Written task
Rewrite the part of the material that opens with the line containing "1066x749 pixels. Task: Click" and closes with the line containing "click(x=607, y=232)", both lines included, leaving the request as it stands and scaling each coordinate in the answer by 1.55, rounded to the nearest whole number with halves going up. Give only those lines.

----

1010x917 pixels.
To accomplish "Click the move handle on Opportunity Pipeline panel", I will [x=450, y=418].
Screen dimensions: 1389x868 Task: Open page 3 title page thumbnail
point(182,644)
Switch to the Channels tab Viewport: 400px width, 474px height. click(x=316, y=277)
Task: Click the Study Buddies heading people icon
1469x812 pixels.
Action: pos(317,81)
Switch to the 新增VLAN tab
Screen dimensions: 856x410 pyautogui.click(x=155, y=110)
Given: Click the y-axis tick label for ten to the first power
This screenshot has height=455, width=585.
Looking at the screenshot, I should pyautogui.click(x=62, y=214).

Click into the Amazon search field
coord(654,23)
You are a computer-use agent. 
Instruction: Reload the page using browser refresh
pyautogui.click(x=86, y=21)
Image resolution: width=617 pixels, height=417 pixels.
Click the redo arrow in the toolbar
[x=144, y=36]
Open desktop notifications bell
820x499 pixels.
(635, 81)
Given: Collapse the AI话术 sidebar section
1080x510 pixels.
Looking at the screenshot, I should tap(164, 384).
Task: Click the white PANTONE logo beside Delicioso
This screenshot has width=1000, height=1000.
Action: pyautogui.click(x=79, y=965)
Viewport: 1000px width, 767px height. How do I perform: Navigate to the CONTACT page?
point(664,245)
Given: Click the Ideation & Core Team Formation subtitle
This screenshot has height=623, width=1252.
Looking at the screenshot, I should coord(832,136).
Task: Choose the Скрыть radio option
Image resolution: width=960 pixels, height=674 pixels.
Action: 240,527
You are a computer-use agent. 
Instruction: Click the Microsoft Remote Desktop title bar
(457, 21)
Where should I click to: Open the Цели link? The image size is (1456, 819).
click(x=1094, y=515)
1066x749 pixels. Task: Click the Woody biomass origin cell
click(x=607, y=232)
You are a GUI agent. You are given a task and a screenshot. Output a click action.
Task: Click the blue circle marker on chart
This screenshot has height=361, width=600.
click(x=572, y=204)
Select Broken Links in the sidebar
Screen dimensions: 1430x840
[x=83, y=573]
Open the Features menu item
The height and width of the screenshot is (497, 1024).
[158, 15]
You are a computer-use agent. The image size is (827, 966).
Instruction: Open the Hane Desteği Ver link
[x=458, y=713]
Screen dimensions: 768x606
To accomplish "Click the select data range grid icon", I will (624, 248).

----

Answer for this exercise
1066x749 pixels. Task: Click the Woody biomass origin cell
click(x=941, y=360)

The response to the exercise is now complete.